## Task directions
Omit every picture, then return each line of the data below exactly.

## Given data
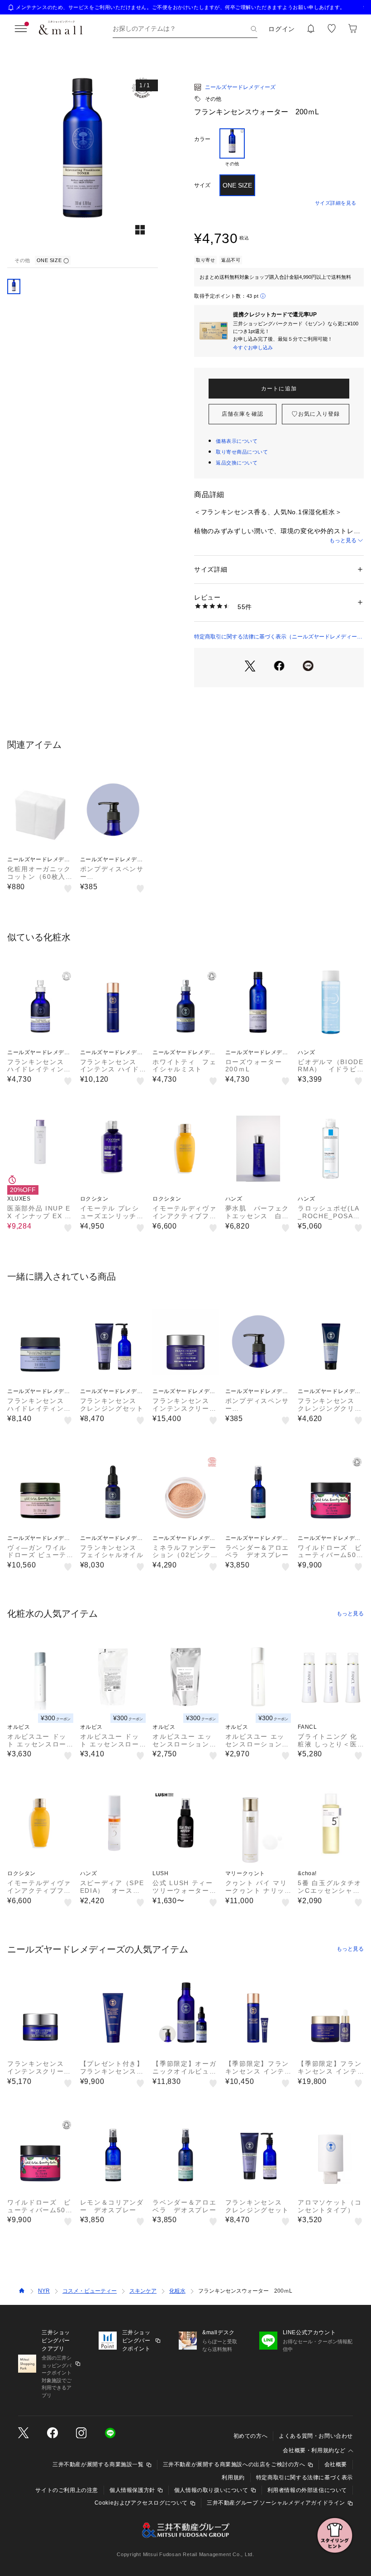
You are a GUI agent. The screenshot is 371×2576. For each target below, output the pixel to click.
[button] (82, 162)
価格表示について (236, 441)
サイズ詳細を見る (336, 203)
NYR (44, 2291)
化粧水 (177, 2291)
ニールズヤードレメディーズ (240, 87)
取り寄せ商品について (242, 452)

## Exercise response
You are a GUI agent. The screenshot is 371×2576. For each target below, output the pixel to click.
[button] (82, 162)
価格表示について (236, 441)
サイズ詳細を見る (336, 203)
NYR (44, 2291)
化粧水 (177, 2291)
ニールズヤードレメディーズ (240, 87)
取り寄せ商品について (242, 452)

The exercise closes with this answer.